The combination of Dante and Napoleon on decorative stoneware flasks is relatively common, although on other flasks the names of the two are usually impressed below the busts (such as the salt glazed flask in the picture above). The significance of Dante and Napoleon on these bottles may be related to the heroes identified by Thomas Carlyle in a series of lectures he gave in 1840, in which he praised 'Modern Revolutionism', saying that “We will hail the French Revolution, as shipwrecked mariners might the sternest rock, in a world otherwise all of baseless sea and waves”. In the lectures Dante, along with Shakespeare, was 'The Hero as Poet' and Napoleon (along with Cromwell) was 'The Hero as King'. The political aspects of Carlyles 'Heroes' seems to fit with Cartledge's choices of other political flasks (Brougham, Russell, etc) five to ten years earlier, in the 1830s.
4. Stoneware chemists bottles. 1820s - 30s. May 2008.

Small saltglaze bottles found in north Lincolnshire in April 2008. Less than half pint capacity, and only 140mm (5.5") tall. The initials stand for William Ostler Nicholson / Brigg. Three of these previously unrecorded little bottles came from one site. These are now in Darren's collection.
Nicholson is recorded as a Chemist, Druggist and Wine & Spirit Merchant in the Market Place in the Lincolnshire market town of Brigg in 1823 and 1827, but by 1834 the business was called Nicholson & Son. These bottles can be dated to an approximately ten year period from 1822 to, at the most, 1833.
This style of marking, with the use of initials for both the owner of the bottle and the town, in a similar fashion to the marks found on some types of glass sealed bottles of the 17th, 18th and early 19th centuries, is only found on bottles dating to the first half of the 19th century or earlier, and seems to be particularly common in the Nottinghamshire - Lincolnshire - Yorkshire part of the country.
3. Dip moulded chemists bottle. circa 1790s - 1820. April 2008.

A dip moulded medicine or utility bottle, 16cm (6.5") tall. Black glass, with a sand or glass chip pontil mark and, from the style of the lip, probably dating to the very early 19th century. There are examples of this type of bottle that probably date as early as the 1760s or 70s.
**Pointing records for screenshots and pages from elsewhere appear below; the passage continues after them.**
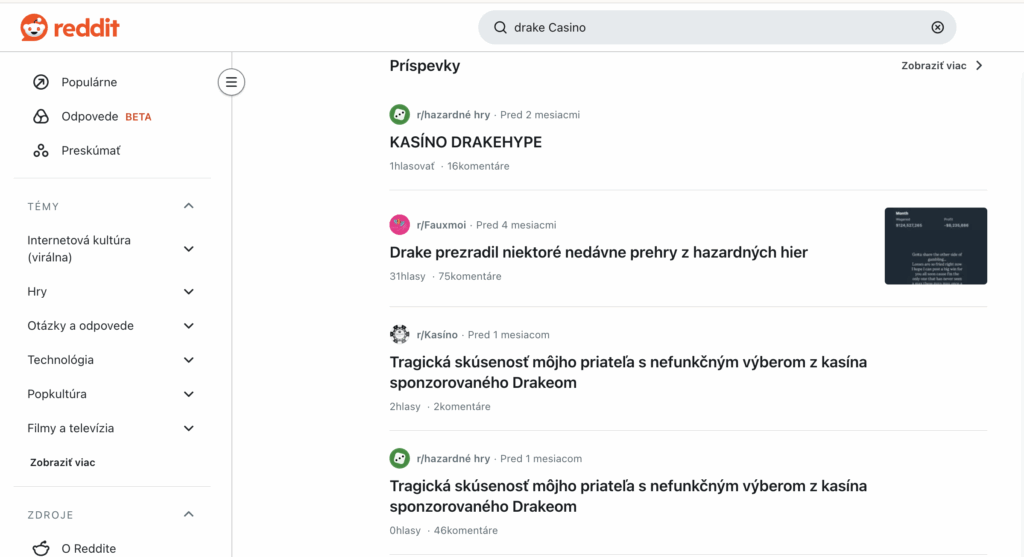Click Zobraziť viac next to Príspevky

[x=942, y=66]
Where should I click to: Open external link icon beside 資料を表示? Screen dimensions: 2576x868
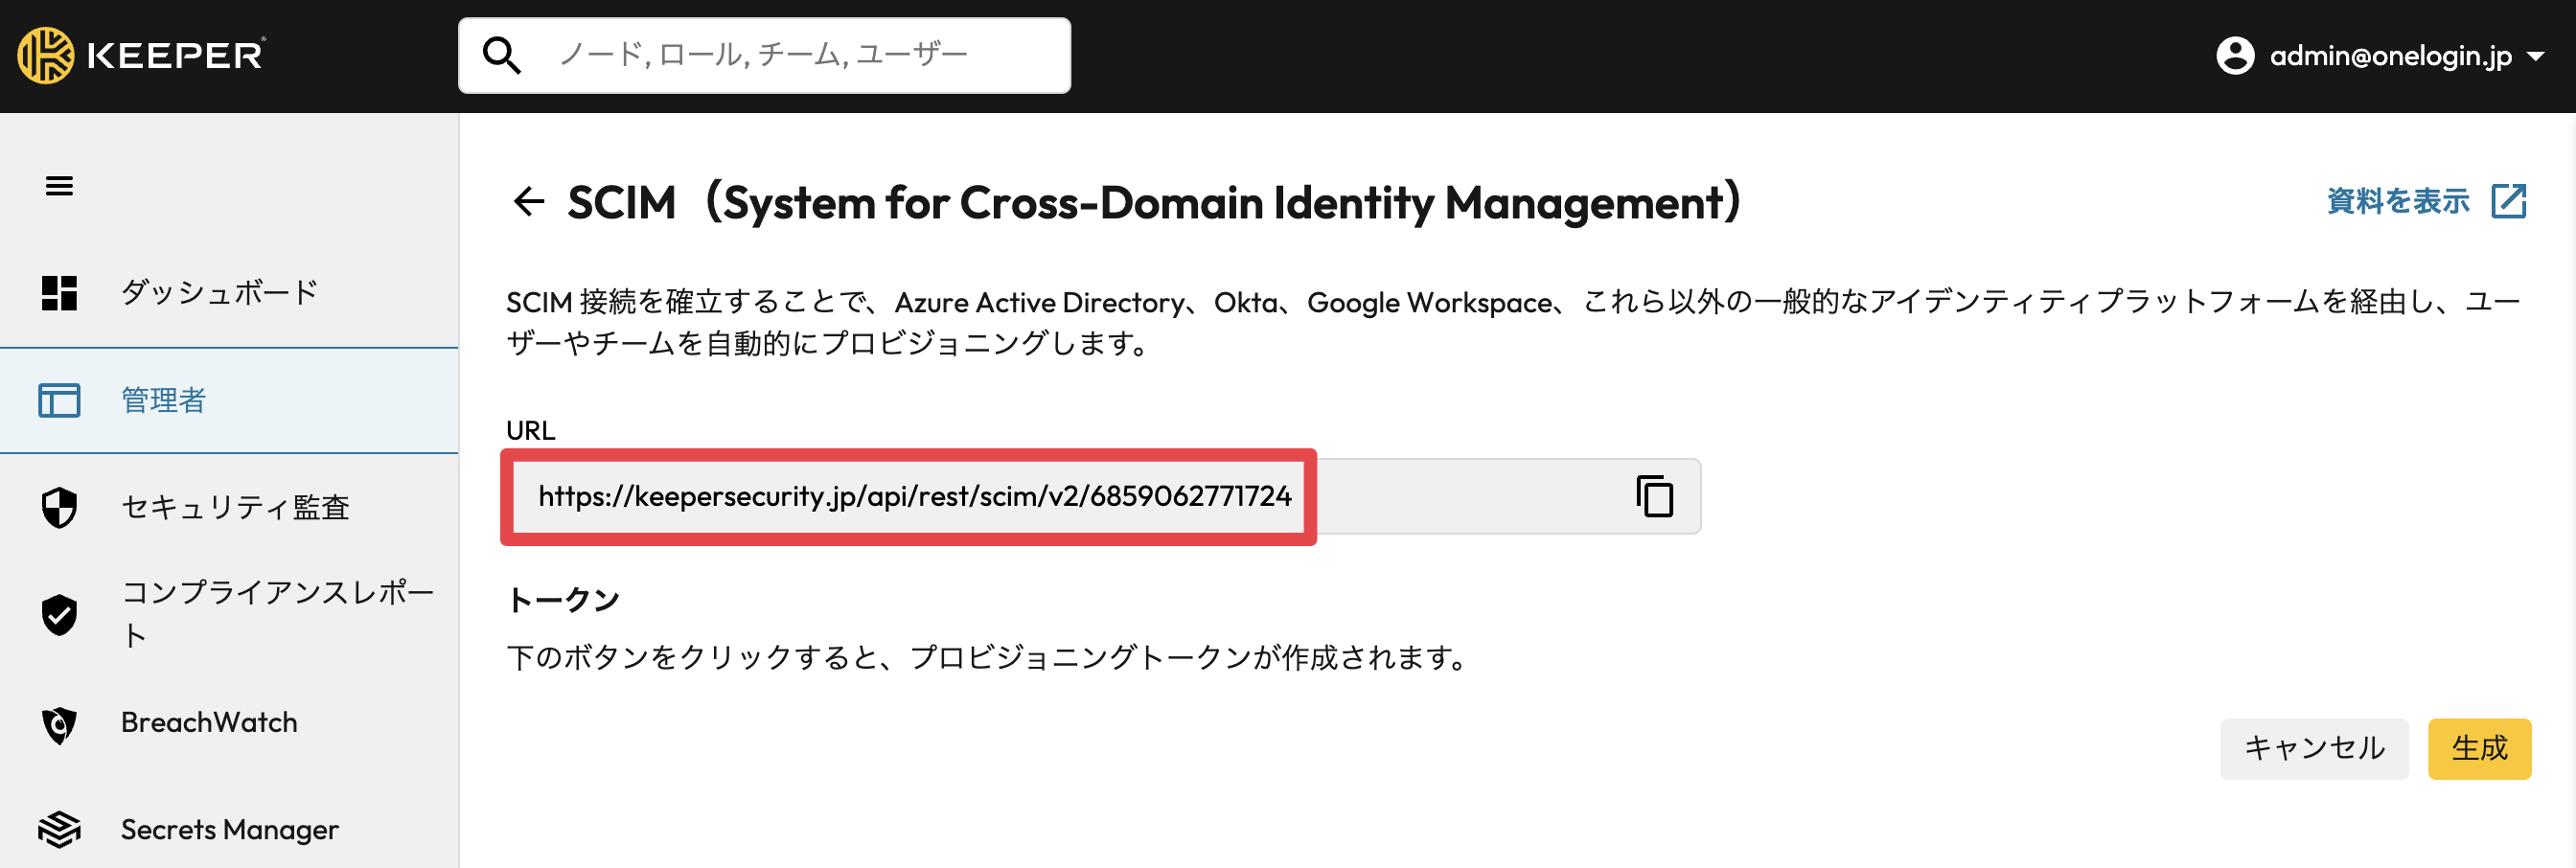pyautogui.click(x=2508, y=201)

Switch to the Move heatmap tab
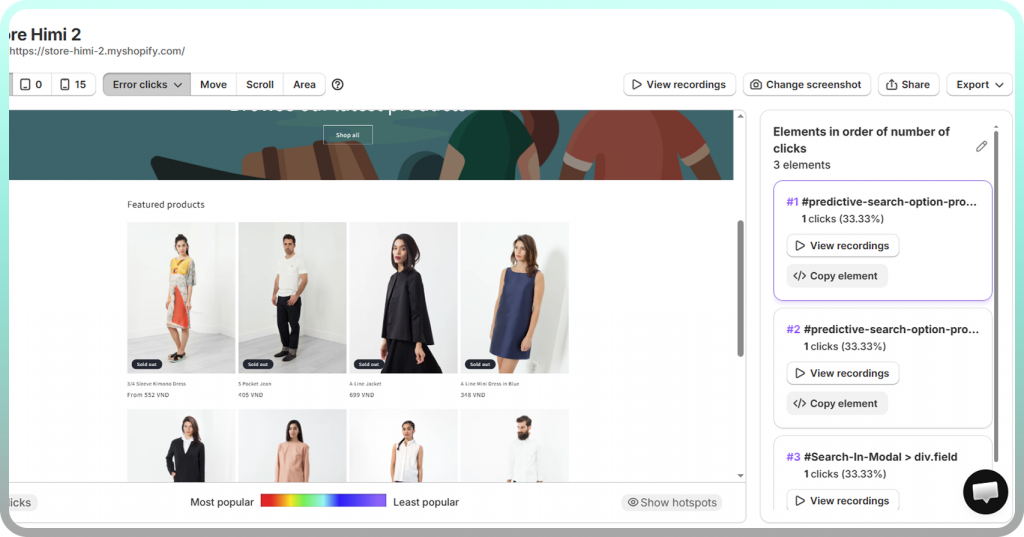(213, 85)
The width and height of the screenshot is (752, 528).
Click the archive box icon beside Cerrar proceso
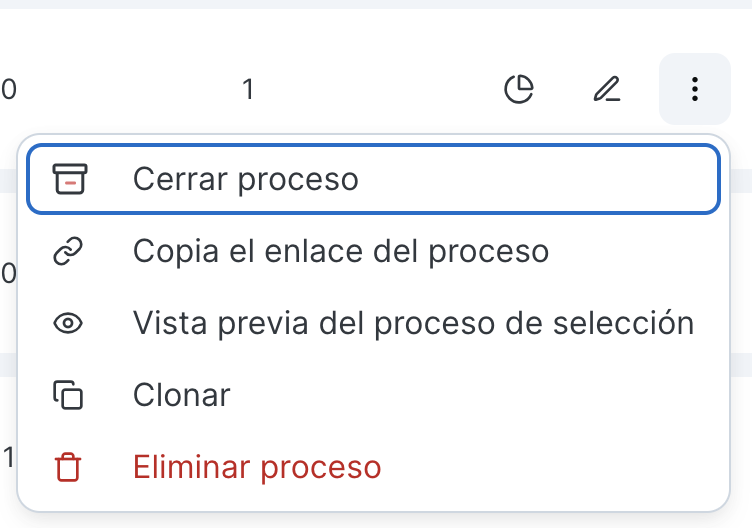[69, 180]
Ancestor of octagonal medicine bottles everywhere. Now in Jerry's collection.
2. Pontilled half-size Daffy's Elixir. 1820s - 30s. March 2008.

A half-size Daffy's Elixir bottle in aqua glass, with a rolled lip and solid pontil mark. This is a Dicey & Co example.
Daffy's Elixir was probably sold in bottles of this approximate shape for 100 years or more from the mid or late 18th century onwards, so accurately dating pontilled examples is difficult. Rolled lip or flared lip examples probably date to the 18th century or the first 40 years of the 19th century. Small examples (less than half pint capacity) in pale glass, such as this example, probably date to before 1845. This one is now in Jerry's collection.
1. Surgeon / apothecary bottle. 1830s - 40s. January 2008.

A beautiful early to mid 19th century salt glazed bottle, 18cm tall and approximately half pint capacity, now in Darren's collection. John Sowden was a surgeon in Louth, Lincolnshire from the 1830s to the 1870s. The style of this bottle dates it to the very early part of that time, almost certainly pre-1850.